_INSTRUCTIONS FOR THE TASK_
Rewrite all the lines of the records below, requests included, and scale every coordinate in the answers by 1.5, rounding each to a whole number with halves rounded up. Leave the numbers in the requests unchanged, and omit the pictures from your answer.

===== SUPPLIED MATERIAL =====

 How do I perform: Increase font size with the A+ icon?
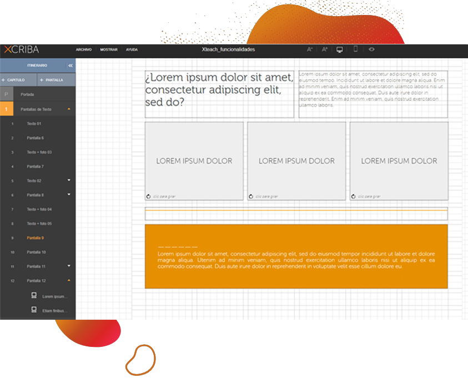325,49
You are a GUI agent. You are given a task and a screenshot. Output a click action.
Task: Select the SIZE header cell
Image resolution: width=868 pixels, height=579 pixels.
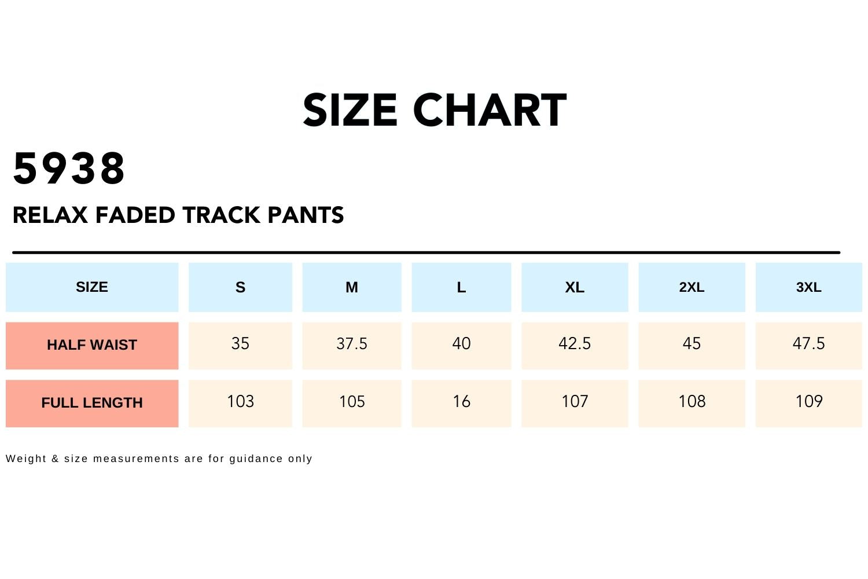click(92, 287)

=====

_ANSWER IN FULL_
 How do I perform: Increase font size with the A+ icon?
488,74
You are a GUI agent. You are given a task and a screenshot. Output a click action.
Task: Select the SIZE header cell
Image resolution: width=868 pixels, height=579 pixels.
click(138, 431)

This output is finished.